"Entre os holandeses na lista figuram alguns nomes famosos, como o jogador Clarence Seedorf, membros da família Van der Vorm, o fundador da (marca de prêt-à-porter) Mexx, Rattan Chadha, mas também John Bredenkamp", destaca o jornal, um "holandês na lista de sanções dos Estados Unidos por comércio ilegal de armas com o Zimbábue.
Seedorf, ex-jogador do Ajax, Real Madrid, Milan e Botafogo, teria concluído em 2005 um acordo de patrocínio com uma joalheria italiana para sua escuderia. O contrato depois foi revendido por meio de offshores em várias ocasiões, segundo o jornal, que questiona se o atleta foi vítima de seus sócios ou se beneficiou da montagem.
Jos van der Vorm, também citado nos documentos, foi membro entre 1979 e 1986 do departamento do Conselho de Estado holandês especializado em impostos.
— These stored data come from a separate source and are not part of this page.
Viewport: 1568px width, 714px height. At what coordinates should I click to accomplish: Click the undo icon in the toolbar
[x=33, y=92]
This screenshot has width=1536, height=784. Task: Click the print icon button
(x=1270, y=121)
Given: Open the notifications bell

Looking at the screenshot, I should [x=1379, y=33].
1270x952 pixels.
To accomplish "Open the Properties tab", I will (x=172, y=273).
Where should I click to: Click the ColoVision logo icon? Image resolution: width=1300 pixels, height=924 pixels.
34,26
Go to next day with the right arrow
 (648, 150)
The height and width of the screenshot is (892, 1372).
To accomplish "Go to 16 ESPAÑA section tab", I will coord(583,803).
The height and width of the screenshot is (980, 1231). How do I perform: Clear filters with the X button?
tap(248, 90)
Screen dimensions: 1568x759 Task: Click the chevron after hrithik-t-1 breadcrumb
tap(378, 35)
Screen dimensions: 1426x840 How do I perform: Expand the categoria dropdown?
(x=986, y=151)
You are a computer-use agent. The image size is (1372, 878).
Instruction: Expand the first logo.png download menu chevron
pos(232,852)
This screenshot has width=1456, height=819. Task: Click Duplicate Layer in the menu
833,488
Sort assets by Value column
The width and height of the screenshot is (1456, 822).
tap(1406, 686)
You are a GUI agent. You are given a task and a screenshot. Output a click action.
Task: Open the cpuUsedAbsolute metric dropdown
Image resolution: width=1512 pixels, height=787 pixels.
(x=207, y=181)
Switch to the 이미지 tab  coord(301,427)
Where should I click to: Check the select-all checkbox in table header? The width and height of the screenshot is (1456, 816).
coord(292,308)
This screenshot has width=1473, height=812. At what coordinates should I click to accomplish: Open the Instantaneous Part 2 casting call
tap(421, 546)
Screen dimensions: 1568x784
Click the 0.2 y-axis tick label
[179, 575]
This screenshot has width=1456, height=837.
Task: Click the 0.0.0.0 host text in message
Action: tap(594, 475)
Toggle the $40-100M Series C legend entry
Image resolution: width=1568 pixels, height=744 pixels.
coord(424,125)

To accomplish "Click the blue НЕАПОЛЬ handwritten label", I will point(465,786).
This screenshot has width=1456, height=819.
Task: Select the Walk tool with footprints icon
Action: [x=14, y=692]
De acordo com o Trouw, ele teria ocultado do fisco mais de 7,6 milhões de euros herdados de um tio-avô.
Rattan Chadha, fundador da Mexx e da rede de hotéis CitizenM, teria uma empresa nas Bahamas em 2001, administrada pelo escritório de advocacia envolvido, Mossak Fonseca.
John Bredenkamp, sul-africano naturalizado holandês, segundo o jornal, possuiria ao menos 13 empresas administradas por meio do mesmo esquema, das quais "pelo menos cinco se encontram em listas internacionais de sanções por seu suposto envolvimento na venda de armas ao presidente do Zimbábue".